2020.9月議会 徳田稔議員の一般質問と当局答弁概要

2020年9月議会 徳田みのる議員の一般質問と当局答弁概要

第1登壇

 日本共産党議員団の徳田稔です。私は新型コロナ感染拡大のなかでの経済対策、国の自治体戦略2040構想での自治体のあり方、社会福祉協議会への市業務の委託、生活保護受給者の熱中症による孤独死などについて順次お聞きします。

 

まず、新型コロナウイルス感染拡大の中の経済対策についてです。

 

 新型コロナウイルス感染が広がる中で、医療崩壊の危機が訴えられ、併せて国民への自粛要請によって、中小企業・小規模事業者は経営難に陥り、失業者が増加、多くの医療機関も経営が悪化、市民のいのちとくらしの危機的な状況が続いています。

 憲法では、第25条2項で「国は、すべての生活部面について、社会福祉、社会保障及び公衆衛生の向上及び増進に努めなければならない」としています。

 このようなコロナ禍では、公衆衛生、医療体制の強化とともに、地域の産業や雇用、人々の暮らしを守っていかなければなりません。

 そのような中で、内閣府が8月17日に2020年4月から6月期の国内総生産(GDP)速報値を発表しました。年率換算で27.8%と大幅に下落、9月8日にはさらに28.1%減へ下方修正されました。昨年10月からの消費税10%増税で弱体化した日本経済に、新型コロナウイルス感染拡大が追い打ちをかけ、戦後最悪の落ち込みとなっています。

コロナ禍でいためつけられている雇用や営業への支援を抜本的に強化するとともに、経済の立て直しには、国民・市民の懐を温める思い切った対策の実施が求められています。

 国の持続化給付金は事業者の支援として、売上が50%以上減少し、大きな影響を受けた事業者に法人200万円、個人事業者100万円を給付します。

家賃支援給付金は、家賃負担の支援として、地代家賃の一部を6カ月分、法人は最大600万円、個人事業者は最大300万円を給付します。

 雇用調整助成金は、事業主が労働者の雇用維持を図るために、労働者に支払う休業手当、賃金などの一部を助成するもので、9月末までの特例措置は12月末へ延長されました。

杭瀬のあるカラオケスナックはコロナ感染拡大で客の足が止まり廃業、美容室は、持続化給付金で当面をしのいでいるが苦しい、飲食店からは、阪神尼崎駅近くをはじめ各地で悲鳴の声が上がっています。

国は、国内旅行を支援するGOTOトラベルやプレミアム食事券とポイントを付与するオンライン飲食予約のGOTOイートなどを行いますが、コロナ危機から市民生活を守るためには、消費税の減税が一番有効な対策です。

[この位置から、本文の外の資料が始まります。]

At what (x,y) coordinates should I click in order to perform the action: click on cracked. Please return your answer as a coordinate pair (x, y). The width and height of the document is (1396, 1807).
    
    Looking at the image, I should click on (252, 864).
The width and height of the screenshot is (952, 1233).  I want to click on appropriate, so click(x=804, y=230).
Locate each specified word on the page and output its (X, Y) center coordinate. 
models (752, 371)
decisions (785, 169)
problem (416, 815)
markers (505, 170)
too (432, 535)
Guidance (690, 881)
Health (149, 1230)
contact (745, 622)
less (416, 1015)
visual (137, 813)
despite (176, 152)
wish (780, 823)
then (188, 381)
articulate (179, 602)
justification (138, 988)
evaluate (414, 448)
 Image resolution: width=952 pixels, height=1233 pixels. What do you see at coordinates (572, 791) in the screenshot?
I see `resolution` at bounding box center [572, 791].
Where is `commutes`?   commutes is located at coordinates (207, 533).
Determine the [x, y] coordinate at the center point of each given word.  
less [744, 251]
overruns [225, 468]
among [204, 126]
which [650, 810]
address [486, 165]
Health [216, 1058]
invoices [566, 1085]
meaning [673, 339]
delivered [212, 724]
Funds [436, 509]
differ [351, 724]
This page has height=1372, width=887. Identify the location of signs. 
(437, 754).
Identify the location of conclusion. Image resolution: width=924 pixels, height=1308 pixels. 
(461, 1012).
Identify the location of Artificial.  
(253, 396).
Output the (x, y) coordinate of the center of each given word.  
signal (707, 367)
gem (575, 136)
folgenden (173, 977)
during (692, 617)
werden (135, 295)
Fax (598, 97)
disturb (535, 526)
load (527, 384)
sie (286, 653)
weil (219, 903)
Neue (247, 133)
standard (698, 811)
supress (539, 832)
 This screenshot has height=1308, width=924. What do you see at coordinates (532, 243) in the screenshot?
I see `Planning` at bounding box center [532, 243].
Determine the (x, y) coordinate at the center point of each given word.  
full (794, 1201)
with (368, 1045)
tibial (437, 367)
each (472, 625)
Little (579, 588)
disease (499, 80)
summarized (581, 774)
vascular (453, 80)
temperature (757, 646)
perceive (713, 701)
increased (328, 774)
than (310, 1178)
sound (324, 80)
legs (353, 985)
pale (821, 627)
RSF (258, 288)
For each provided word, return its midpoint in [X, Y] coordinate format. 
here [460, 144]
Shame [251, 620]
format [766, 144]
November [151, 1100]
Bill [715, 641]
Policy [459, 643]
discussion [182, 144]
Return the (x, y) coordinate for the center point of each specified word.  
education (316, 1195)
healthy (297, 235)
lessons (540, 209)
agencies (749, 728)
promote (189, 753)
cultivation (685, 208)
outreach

世界各国では、コロナウイルス感染拡大が経済を直撃する中で、打撃を受けている業界を支え、消費を活性化させるために、日本の消費税にあたる付加価値税の減税をイギリス、ドイツ、オーストリアなど20か国で実施しています。

 

Q1,お尋ねします。消費税率の5%への引き下げで景気を刺激させ、経済を活性化させるよう、国に求めるべきと考えますがいかがですか

 

答弁要旨

 消費税につきましては、国と地方を通じた財政の健全化や社会保障施策の財源となるものであり、市歳入の一部となるものでございます。

 今般の新型コロナウイルスによる本市への影響につきましては、市民生活や地域経済への打撃により市税の大幅な減収等、財政運営への大きな影響が危惧される状況でございます。

 こうしたことから、ご指摘のような税率の引き下げにつきましては、税率変更いよる事業者への負担も伴うため慎重な対応が必要であるものと認識しております。

 また、本市におきましては、国の交付金を活用する中で、「尼崎のお店まるごと応援プロジェクト」をはじめ、10月から実証実験で実施する「SDCs地域ポイント制度推進事業」などを通じて、消費喚起を促進し、地域経済の振興と活性化につなげてまいりたい。

 

持続化給付金や家賃支援給付金の申請は1回限りで、経営維持に必要な固定費の支払いに事欠く事態になっています。コロナ感染が長期化する中では、多くの事業者は継続のために再給付を求めています。

 

 

Q2、お尋ねします。持続化給付金と家賃支援給付金の再給付を国に求めるべきではないでしょうか、お答えください

 

答弁

 国の持続化給付金と家賃支援給付金につきましては緊急事態宣言の発令を受け、営業自粛等により特に大きな影響を受けている事業者に対して、事業を継続していただく目的等で現在も給付を行っているものでございます。

 今後につきましては、感染拡大状況や国・県の動向等を注視していく中で、国への要望について状況を見定めてまいります。

 

 先日、ハローワーク尼崎の所長にお会いし、市内の雇用状態をお聞きしました。雇用調整助成金の新型コロナ感染症にかかる特例措置で中小企業は通常は助成率3分の2ですが10分の10に、申請条件の大幅な緩和などで、相談、申請が5月から急増し職員を倍増して対応しているとのことです。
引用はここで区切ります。